Monday, June 30, 2014

I Took A Little Trip


So I took a little trip. Your urban blogger went as far South and East as he's ever been: to Kentucky. I present my impressions, the promise that blogging shall resume forthwith, and thanks for your patience.

10. Cars Are Liberating

Traveling by plane may be quite efficient, but there's something engaging and empowering about driving oneself in one's own car. Going where you like, as quickly as you like, and with whom you like, you feel acutely in control of your destiny. You also sense the power that's sending you on your way, whether from the growl of the engine, the bugs splattering on the windshield, or the wind roaring past. You can sense your surroundings and your place in them.

9. Driving in America Is A Privilege

Cities, towns, bridges, farms, forests, and trees, we've got it all, much of it beautiful. Moreover, you can drive among it all at your will, traveling from an urban metropolis, over rivers, and past fields fallow and thick-planted, all in one day. Fuel for you and your car is inexpensive and abundant, and today cell phone and GPS technology can get you out of practically bind in which you find yourself. America is the land not just of extraordinary but multifarious plenty.

8. America Needs Some Cardio

Perhaps it's because they rely more on driving than walking, perhaps it's the diet, but suburban people are packing a little pudge. This surely doesn't apply to many demographics, such as manual laborers, but the same types of people seem a tad hefty. I can't say with any certainty whether they're any more rotund than urban denizens, but I noticed the weight.

7. Tattoos  For All

Likewise, the tattoo phenomenon is not confined to cities. It's everywhere and I must conclude we're a tattooed nation.

6. Friendly Folk

When I walk about in the city I look up and around at people. I try to smile and acknowledge them, attempts which usually fail to elicit a response. Outside the city, people actually smile back. They make small talk and ask you about yourself. Parents let their children go about and the little tikes even say hello to you, a stranger, with an innocence you thought had vanished.


5. Brand Relief

I spent a day at Holiday World in Santa Claus, Indiana, and yes I was skeptical. You know what, though? The substitution of American traditions for the usual Disney-Warner Brothers franchises was refreshing. I didn't feel like anything was being sold to me and the experience didn't seem tailored to pry open my wallet, though it did so.

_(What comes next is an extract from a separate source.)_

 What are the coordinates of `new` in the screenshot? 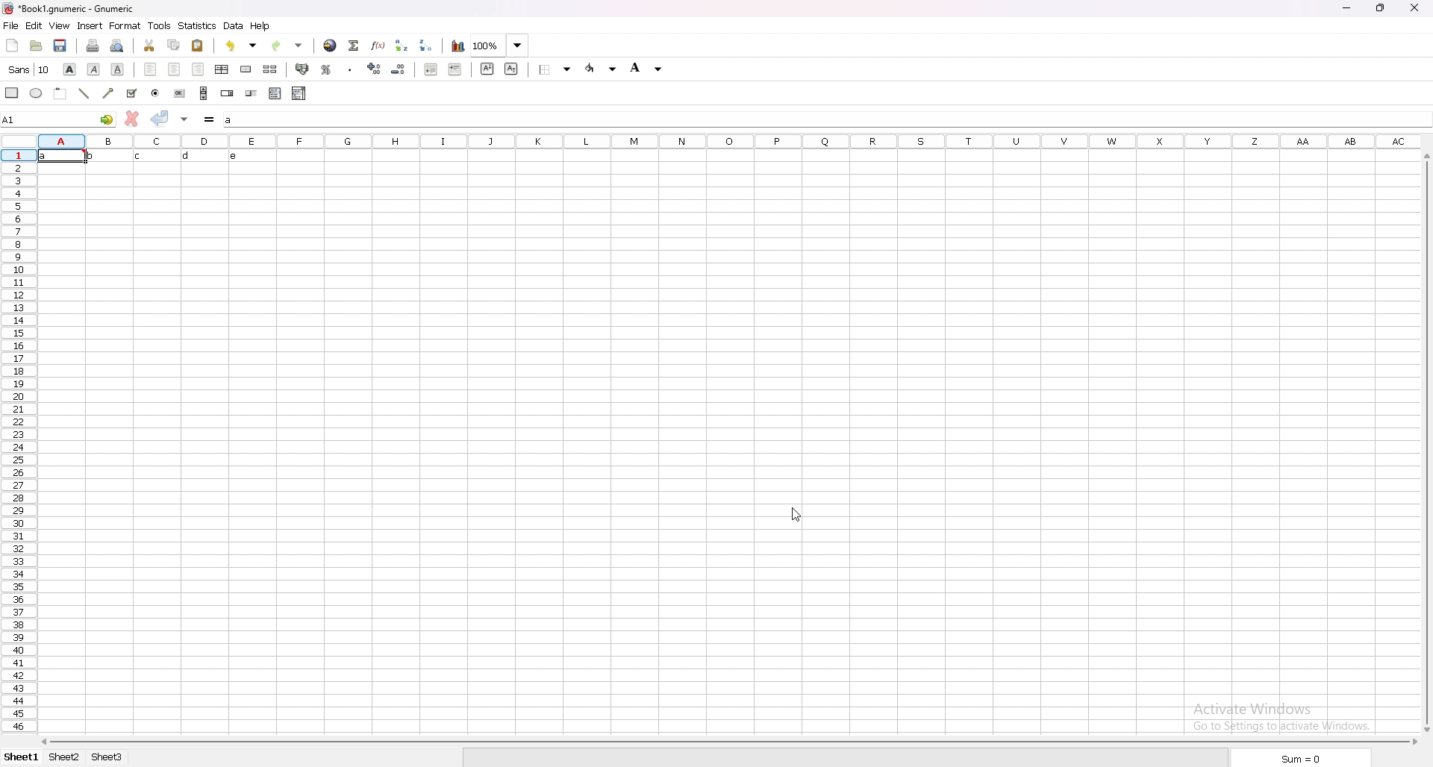 It's located at (11, 45).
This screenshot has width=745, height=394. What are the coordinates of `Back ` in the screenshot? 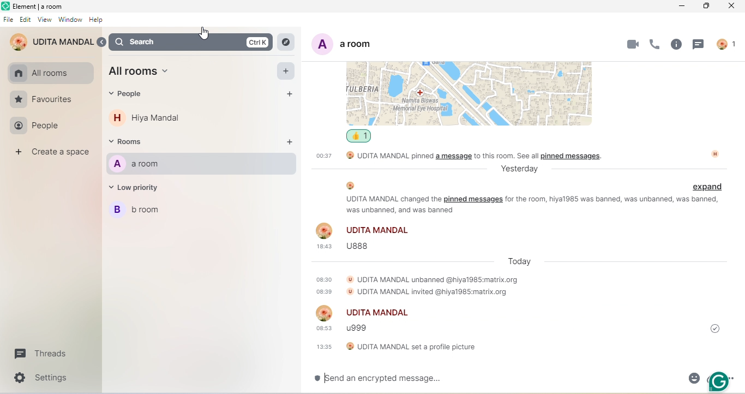 It's located at (104, 41).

4. Construction Gets Finished

We must have passed a dozen large construction sites between here and Kentucky, all of them abuzz with apparently useful activity as we went by. Such is in contrast to construction projects in the city which seem to lay fallow for weeks on end. The sight of those active projects might not have been representative, but one couldn't escape the sense that the work might soon be finished, a feeling which eludes even the most optimistic New Yorker.

3. We're All Just Folk

Whether it's y'all or you's, a twang or a drawl, people are still more or less the same. The elitist in me wants to raise myself, the curmudgeon wants to bring everyone else down, and the New Yorker in my wants simultaneously to praise and condemn everyone outside the city, but it seems people are all just folk.

2. Travel is Instructive

Not tourism, mind you, but the travel which by which you get to know people. I found it enormously instructive to observe, and in this case enjoy, the manners and customs of other people. I'm not so persuaded by the globetrotting dilettantes that I'm going to gain so much by seeing a building, arch, or river in person, but one cannot deny there is no substitute for directly interacting with people. You're a little self-conscious at first, but after a little introduction a happy exchange of accents, manners, and oddities is underway. Who uses which turn of phrase, what town or street is pronounced how and why, these are life's enriching details. Such exchanges are both refreshing and conducive to introspection. I can't help but see my less-traveled self as a little small-minded.

1. Courtesy Rules the Day

The word courtesy stems from Latin's cohors, of which here it'll suffice to say that it suggests a group, and what is courtesy other than treating someone as part of your group and therefore worthy of some respect. Courtesy not only treats others well, but it creates a sense of space, of a community in which people share something. Manners make society.